- [Written request] Return every line of the items below verbatim, leaving out the pictures.
## start Records for the task
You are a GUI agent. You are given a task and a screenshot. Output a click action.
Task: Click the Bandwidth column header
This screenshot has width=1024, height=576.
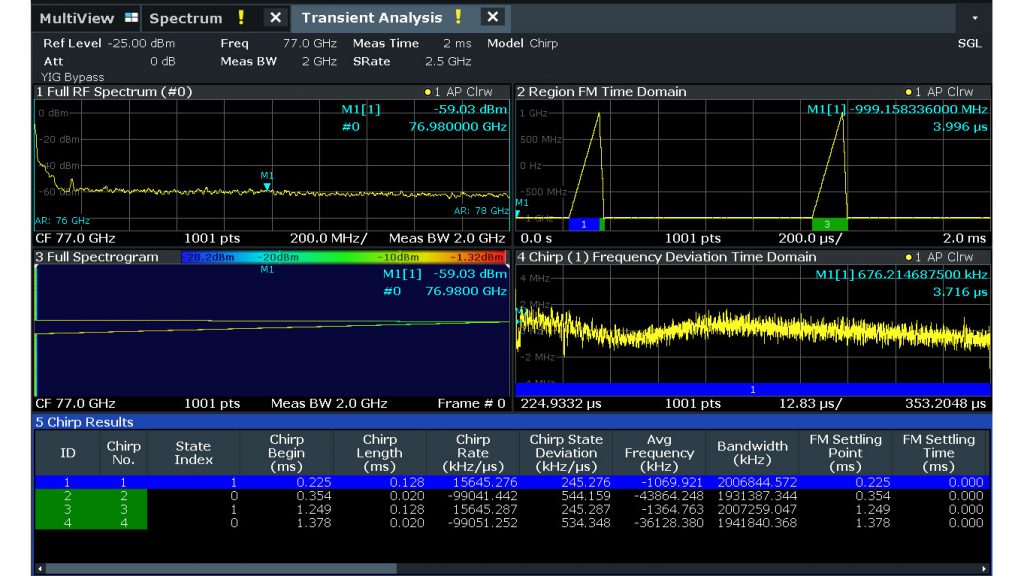click(x=752, y=453)
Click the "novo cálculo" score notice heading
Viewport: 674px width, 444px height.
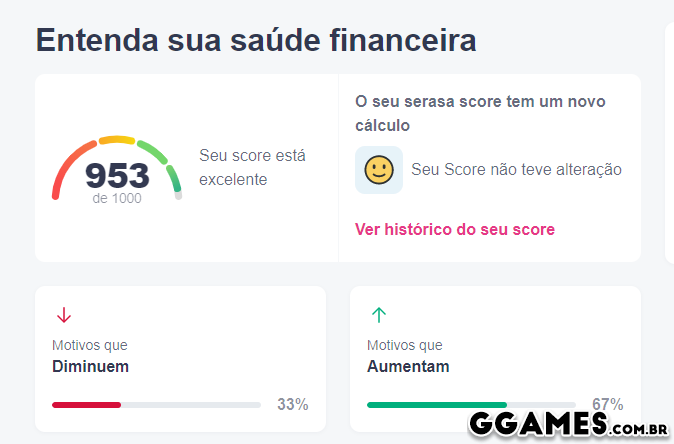[x=480, y=114]
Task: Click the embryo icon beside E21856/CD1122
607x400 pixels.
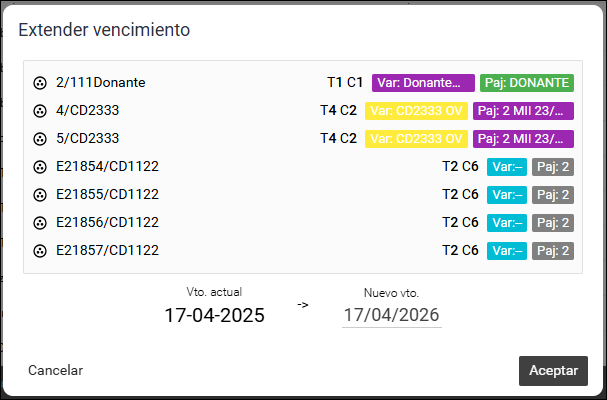Action: [x=39, y=223]

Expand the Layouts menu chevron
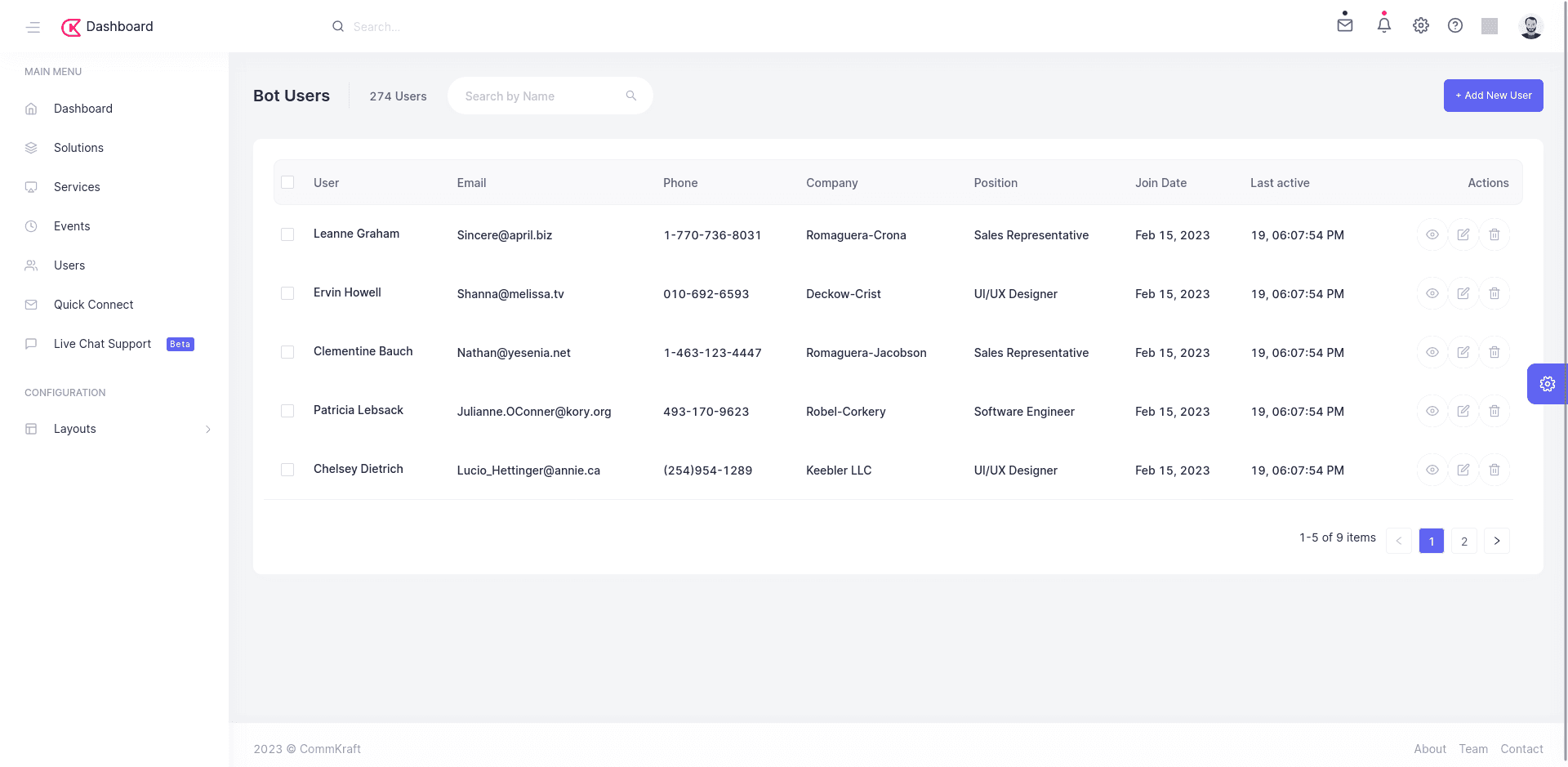(208, 429)
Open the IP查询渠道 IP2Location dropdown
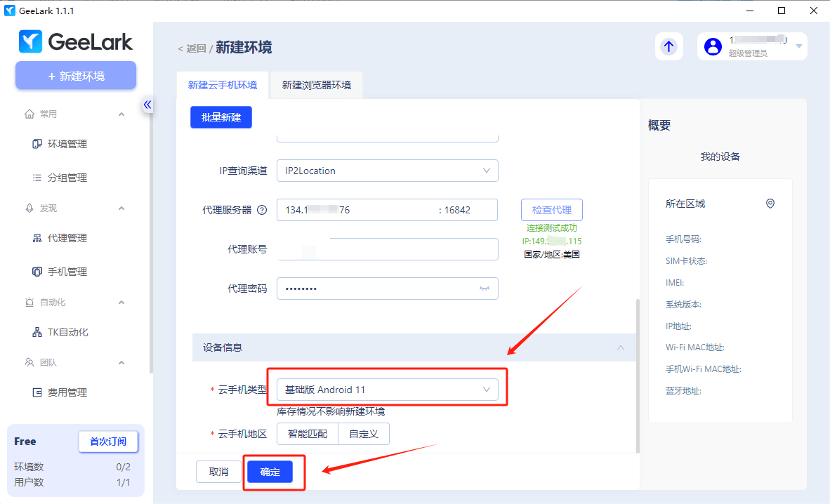 pos(387,171)
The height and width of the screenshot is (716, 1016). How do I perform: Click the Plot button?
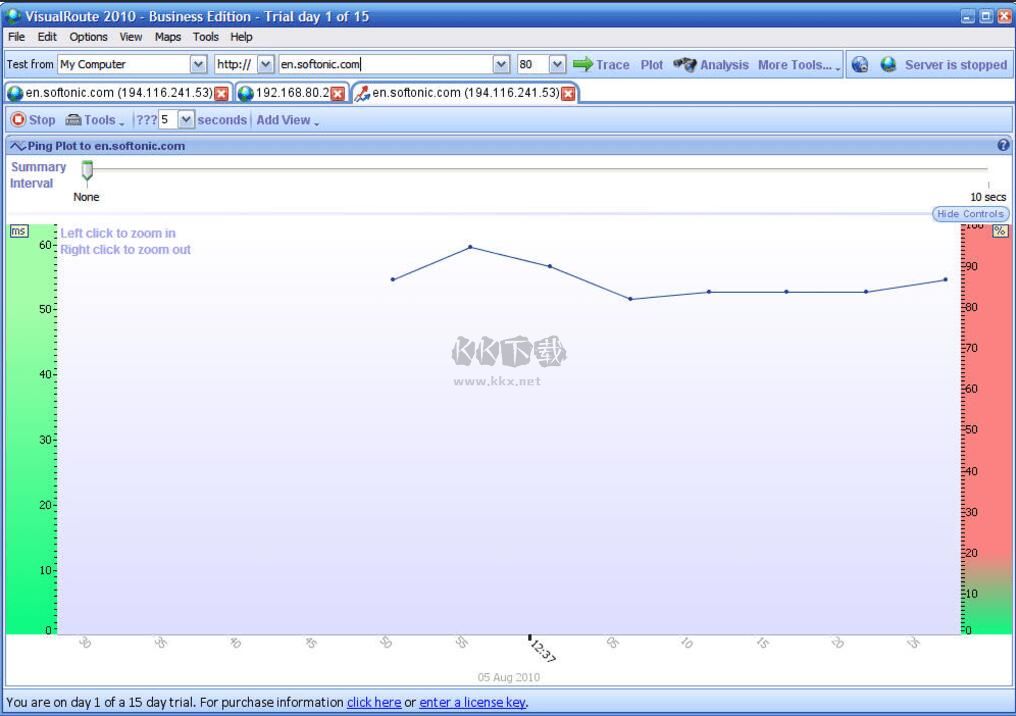tap(652, 65)
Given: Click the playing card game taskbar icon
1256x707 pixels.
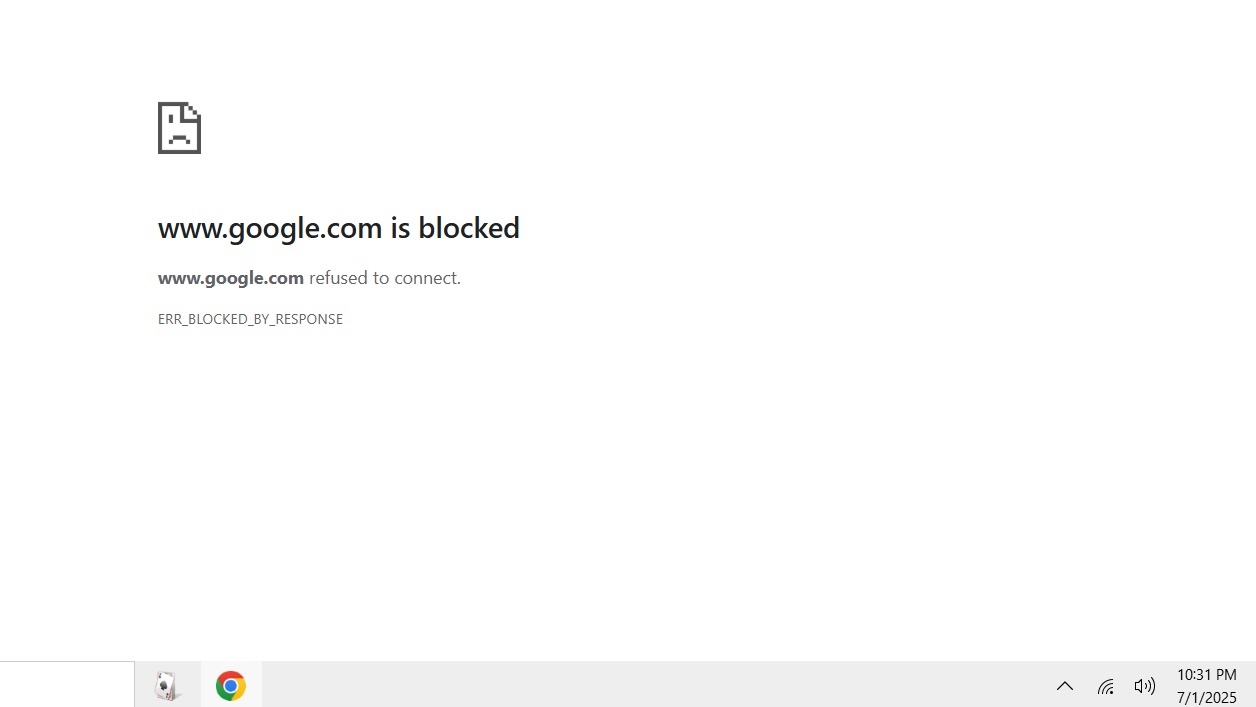Looking at the screenshot, I should point(167,686).
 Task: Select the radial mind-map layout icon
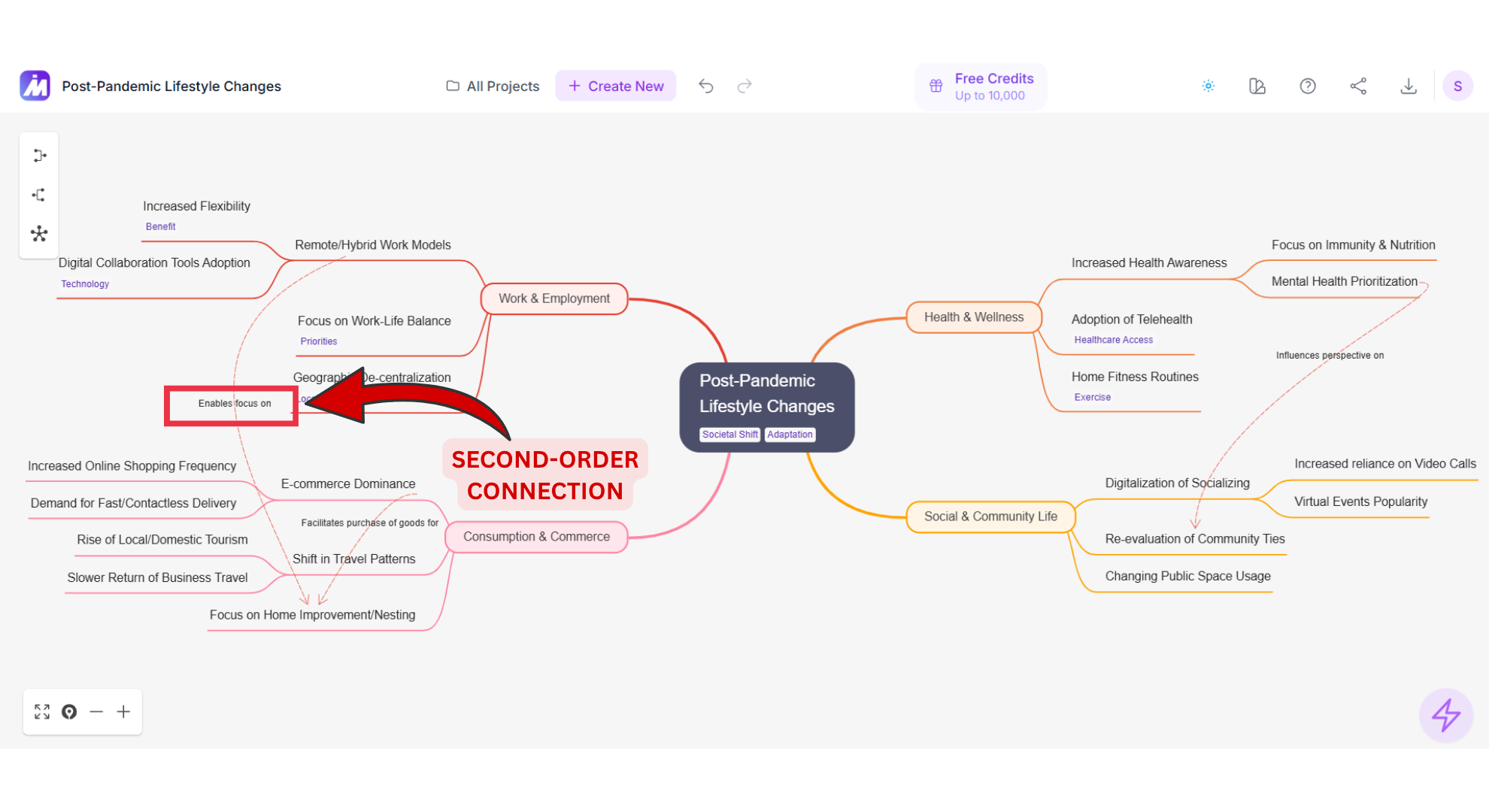coord(39,234)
## end Records for the task
- [Exercise response]
You are a GUI agent. You are given a task and a screenshot. Output a click action.
Task: Click the Bandwidth column header
This screenshot has width=1024, height=576.
click(x=752, y=453)
Click the "novo cálculo" score notice heading
Viewport: 674px width, 444px height.
[x=480, y=114]
Task: Click the embryo icon beside E21856/CD1122
607x400 pixels.
Action: [x=39, y=223]

Expand the Layouts menu chevron
(208, 429)
Open the IP查询渠道 IP2Location dropdown
 pos(387,171)
The height and width of the screenshot is (716, 1016). How do I perform: Click the Plot button?
tap(652, 65)
Given: Click the playing card game taskbar icon
1256x707 pixels.
Looking at the screenshot, I should point(167,686).
 Task: Select the radial mind-map layout icon
coord(39,234)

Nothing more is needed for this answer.